Hiyad Alhusaini, one of Bashir's former Iraqi hospital interns and now a practicing plastic surgeon in the United States, explained that as a renowned doctor Bashir had little choice. Alhusaini, 46, described the ominous tableaux on display as a reflection of Iraq, a past laden with constant fear.
"It was hard to shy away and especially scary during Saddam's time," she said.
Bashir says that his vast collection of artwork, like his memoir, is a testimony of what he witnessed. "I have to display what I have seen to people," he said, never alluding to specific examples regarding his former boss.
Finding an audience seemed easier than getting his artwork out of Baghdad. Because Bashir's work was considered a national treasure, selling it was forbidden.
Since the start of the war, Bashir estimates that more than two dozen paintings have been destroyed during the looting of the Iraqi National Museum.
Fortunately, the artist's studio remained unscathed and Lesley Roy, founder of the Corvus Art Center and curator of the retrospective, got the pieces crated up and shipped piecemeal.

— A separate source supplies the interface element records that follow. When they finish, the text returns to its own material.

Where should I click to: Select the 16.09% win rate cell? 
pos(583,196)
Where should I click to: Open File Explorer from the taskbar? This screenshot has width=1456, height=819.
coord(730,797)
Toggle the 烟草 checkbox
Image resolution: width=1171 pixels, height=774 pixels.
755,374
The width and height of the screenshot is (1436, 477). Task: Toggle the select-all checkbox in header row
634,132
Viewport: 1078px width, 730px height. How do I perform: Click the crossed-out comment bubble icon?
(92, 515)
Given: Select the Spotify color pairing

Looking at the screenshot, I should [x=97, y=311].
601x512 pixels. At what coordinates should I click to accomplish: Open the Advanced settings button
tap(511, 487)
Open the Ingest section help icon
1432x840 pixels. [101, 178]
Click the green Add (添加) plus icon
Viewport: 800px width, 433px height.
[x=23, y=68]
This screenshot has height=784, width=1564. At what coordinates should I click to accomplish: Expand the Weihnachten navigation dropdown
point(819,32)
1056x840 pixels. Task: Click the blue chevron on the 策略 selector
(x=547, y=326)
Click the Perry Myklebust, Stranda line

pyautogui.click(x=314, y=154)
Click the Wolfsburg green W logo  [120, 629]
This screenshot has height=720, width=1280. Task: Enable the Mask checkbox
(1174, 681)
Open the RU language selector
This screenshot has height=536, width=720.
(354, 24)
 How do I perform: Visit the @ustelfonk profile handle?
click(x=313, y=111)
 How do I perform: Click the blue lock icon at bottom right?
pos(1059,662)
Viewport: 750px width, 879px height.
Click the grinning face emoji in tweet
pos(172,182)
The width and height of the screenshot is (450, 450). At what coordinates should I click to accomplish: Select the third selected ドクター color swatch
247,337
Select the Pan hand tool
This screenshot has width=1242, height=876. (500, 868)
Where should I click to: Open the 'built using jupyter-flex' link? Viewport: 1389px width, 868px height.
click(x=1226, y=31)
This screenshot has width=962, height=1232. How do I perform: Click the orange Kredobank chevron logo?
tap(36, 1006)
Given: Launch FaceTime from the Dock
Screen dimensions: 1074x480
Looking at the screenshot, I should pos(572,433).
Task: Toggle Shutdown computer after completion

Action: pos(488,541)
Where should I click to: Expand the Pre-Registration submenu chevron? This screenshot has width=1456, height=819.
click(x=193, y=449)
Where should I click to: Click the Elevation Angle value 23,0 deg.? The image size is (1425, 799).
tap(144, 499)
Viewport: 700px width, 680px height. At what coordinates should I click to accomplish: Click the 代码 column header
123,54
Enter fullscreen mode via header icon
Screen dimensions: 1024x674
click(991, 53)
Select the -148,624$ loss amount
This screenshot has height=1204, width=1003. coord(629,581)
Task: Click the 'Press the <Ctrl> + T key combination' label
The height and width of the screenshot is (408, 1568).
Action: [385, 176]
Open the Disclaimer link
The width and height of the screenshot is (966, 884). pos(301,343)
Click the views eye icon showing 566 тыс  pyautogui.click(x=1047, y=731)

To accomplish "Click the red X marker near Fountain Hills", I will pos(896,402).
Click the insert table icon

Roy fell in love with Bashir's work in 2003, and later met the artist on a trip to London. She acknowledged thinking about the doctor's past but said his art transcended any questions she had.
"I didn't judge," Roy said. "There's a tremendous spirit that speaks above that."
Bashir didn't just let his artwork do the talking.
At the opening of the show, he addressed guests for more than an hour, explaining that he enjoyed great freedom to paint whatever he wished in Iraq, painting a far gentler image of the despotic Saddam.
He shared his joy at having such a large body of work in the United States, reiterating that his art embodied the truth.
The truth, however, is in the eye of the observer.
For example, a series of sculptures depicts a brick wall with a grimacing human face jutting out. The pieces were commissioned to commemorate an American air-raid attack on the Amirya shelter during the 1991 Gulf War, which killed more than 400 people.
Charles Duelfer, Bashir's friend and former leader of the Iraq Survey Group, an American-led search party for weapons of mass destruction in Iraq, described the constraining wall sculptures as an embodiment of the careful dance the artist performed under Saddam's reign.
"One interpretation refers to the horror of the sanctions imposed by the U.S. while another can be a reminder of the very unflattering regime," he said.
Bashir's ambiguity also infuses his political beliefs.
He fears the worst as his native country remains mired in violence but sees it as a pattern Iraq cannot break.
"I think the U.S. came to Iraq with good intentions, but they didn't understand the nature, social or historical context of Iraq," Bashir said.
"Hate and revenge will get nowhere. It's the same path to destruction Iraq has known for centuries," he said. "What we need is love."